Mayor of District II, Budapest
- In office 1 October 2006 – 13 October 2019
- Preceded by: Csaba Horváth
- Succeeded by: Gergely Őrsi

Personal details
- Born: 4 April 1973 (age 53) Budapest, Hungary
- Party: Fidesz (since 1990)
- Profession: politician

= Zsolt Láng =

Hungarian politician

Zsolt Láng (born April 4, 1973) is a Hungarian politician and member of the National Assembly (MP) from 2010 to 2014 and since 2022. He served as the mayor of the 2nd district of Budapest from 2006 to 2019. He is a member of the right-wing Fidesz.

==Profession==
Zsolt Láng was born into an intellectual family in Budapest on 4 April 1973. He attended Kodály Zoltán Primary School of Music in Marczibányi Square. He finished his secondary studies at Toldy Ferenc Gymnasium in 1991. He graduated from the College of Public Administration (present-day a faculty of the National University of Public Service) in 1995 as an administrative organizer, and in 2000 he graduated cum laude from the Faculty of Law of the Eötvös Loránd University (ELTE).

Between 1995 and 2006, he managed the Hungarian office of an international shipping company, during which time he obtained an international IATA agent qualification in 2003.

==Political career==
Láng joined Fidesz in 1990. He worked as an expert for the education, culture and sports committee of the local government of the 2nd district between 1994 and 1998. He was elected a member of the representative body of the 2nd district in the 1998 local elections. He was re-elected during the 2002 local elections. He functioned as deputy leader of the local caucus of Fidesz–MKDSZ. He was the chairman of the Economic and Ownership Committee, and member of the legal, administrative and procedural committee, and member of the board of trustees of the 2nd District Public Security Foundation. He was appointed president of the local Fidesz branch in the 2nd district in 2001. After re-organization of the party structure, Láng became leader of the Fidesz in the local constituency in 2004. Zsolt Láng currently has been president of the Budapest branch of Fidesz.
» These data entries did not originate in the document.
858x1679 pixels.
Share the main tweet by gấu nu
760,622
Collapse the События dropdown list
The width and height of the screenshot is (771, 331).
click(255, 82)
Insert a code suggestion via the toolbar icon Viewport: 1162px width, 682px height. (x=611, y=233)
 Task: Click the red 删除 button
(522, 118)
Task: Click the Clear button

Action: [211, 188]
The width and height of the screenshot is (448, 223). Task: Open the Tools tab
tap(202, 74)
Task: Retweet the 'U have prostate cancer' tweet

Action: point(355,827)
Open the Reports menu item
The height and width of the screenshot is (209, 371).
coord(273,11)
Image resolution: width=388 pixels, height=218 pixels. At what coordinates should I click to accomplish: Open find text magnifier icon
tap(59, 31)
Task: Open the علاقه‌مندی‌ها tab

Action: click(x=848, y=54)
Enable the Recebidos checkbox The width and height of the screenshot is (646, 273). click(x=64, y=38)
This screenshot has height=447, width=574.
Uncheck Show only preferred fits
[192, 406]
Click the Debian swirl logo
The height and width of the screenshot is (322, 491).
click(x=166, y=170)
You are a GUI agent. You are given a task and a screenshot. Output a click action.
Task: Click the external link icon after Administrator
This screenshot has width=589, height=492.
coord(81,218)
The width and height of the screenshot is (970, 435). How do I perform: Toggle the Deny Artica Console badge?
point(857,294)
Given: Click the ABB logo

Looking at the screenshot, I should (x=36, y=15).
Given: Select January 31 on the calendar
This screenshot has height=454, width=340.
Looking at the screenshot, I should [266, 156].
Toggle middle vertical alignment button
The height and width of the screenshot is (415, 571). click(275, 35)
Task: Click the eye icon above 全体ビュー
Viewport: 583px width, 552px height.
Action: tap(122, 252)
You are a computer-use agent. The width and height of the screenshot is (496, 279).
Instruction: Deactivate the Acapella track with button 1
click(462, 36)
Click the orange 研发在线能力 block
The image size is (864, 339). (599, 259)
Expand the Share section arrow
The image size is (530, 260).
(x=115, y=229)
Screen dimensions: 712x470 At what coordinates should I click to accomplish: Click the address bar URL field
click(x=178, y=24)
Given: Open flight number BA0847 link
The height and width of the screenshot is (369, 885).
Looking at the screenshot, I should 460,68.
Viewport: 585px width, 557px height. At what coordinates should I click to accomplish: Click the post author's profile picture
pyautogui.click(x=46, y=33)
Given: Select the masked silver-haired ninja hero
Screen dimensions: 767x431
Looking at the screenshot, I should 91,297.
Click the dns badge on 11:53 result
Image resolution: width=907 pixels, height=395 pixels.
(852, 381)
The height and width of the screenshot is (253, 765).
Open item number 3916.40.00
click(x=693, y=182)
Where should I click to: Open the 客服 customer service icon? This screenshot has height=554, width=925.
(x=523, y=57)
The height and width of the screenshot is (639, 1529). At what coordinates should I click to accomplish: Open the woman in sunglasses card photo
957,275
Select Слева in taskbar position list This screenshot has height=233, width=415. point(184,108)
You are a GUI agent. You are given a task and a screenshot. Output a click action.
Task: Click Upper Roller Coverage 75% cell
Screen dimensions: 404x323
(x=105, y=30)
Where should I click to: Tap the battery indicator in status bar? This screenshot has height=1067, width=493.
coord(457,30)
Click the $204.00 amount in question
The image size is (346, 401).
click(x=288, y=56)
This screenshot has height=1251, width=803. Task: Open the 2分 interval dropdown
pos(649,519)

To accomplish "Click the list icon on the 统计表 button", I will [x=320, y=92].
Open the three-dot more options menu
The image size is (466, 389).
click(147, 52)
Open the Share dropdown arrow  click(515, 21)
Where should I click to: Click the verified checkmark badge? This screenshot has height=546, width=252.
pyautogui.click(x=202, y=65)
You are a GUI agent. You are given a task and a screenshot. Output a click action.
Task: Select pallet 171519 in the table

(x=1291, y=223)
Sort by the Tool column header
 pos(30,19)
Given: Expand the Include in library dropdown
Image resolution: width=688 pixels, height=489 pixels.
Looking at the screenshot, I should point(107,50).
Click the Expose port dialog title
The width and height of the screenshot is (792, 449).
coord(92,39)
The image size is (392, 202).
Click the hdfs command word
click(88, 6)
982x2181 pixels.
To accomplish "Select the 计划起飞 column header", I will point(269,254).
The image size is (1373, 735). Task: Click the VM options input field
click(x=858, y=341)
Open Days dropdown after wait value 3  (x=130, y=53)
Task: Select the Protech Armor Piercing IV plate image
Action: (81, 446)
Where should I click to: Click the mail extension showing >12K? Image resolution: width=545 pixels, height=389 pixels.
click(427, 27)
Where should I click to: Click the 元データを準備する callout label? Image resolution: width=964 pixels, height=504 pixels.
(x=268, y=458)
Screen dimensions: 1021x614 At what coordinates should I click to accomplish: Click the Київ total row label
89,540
Láng was elected mayor of the 2nd district in the 2006 local elections, defeating MSZP politician Csaba Horváth. He was re-elected in 2010 and 2014, defeated with great superiority socialist politicians Zsolt Molnár and Csaba Horváth, respectively. During the 2010 parliamentary election he was elected Member of Parliament from the Fidesz's Budapest regional list. He was the party's candidate at the District II of Budapest by-election in November 2011 (following the resignation of István Balsai). He came first with 58.45 percent before Katalin Lévai (MSZP) and Gergely Karácsony (LMP). After that Láng represented the 2nd district in the National Assembly of Hungary until 2014. He was a member of the Municipal and Regional Development Committee from 2010 to 2014. He had presided that committee since 2011. He was also a member of the Ad hoc Preparatory Committee for the Constitution from 2010 to 2011. He served as president of the Association of Budapest Municipalities from September 2012 to November 2013.

During the 2019 local elections, Láng was defeated by MSZP politician Gergely Őrsi as Mayor of the 2nd district. Nevertheless, he was elected to the General Assembly of Budapest, where he became leader of the Fidesz caucus. He served in this capacity until the 2022 parliamentary election, when he was elected a Member of Parliament and was succeeded by Zsolt Wintermantel. Láng became a member of the parliament's committee on legislation. Minister Tibor Navracsics appointed him government commissioner responsible for the economic development of Central Hungary (including Budapest) in May 2022.

Láng was arrested on 4 June 2026 and accused of taking bribes as part of the Óbuda scandal.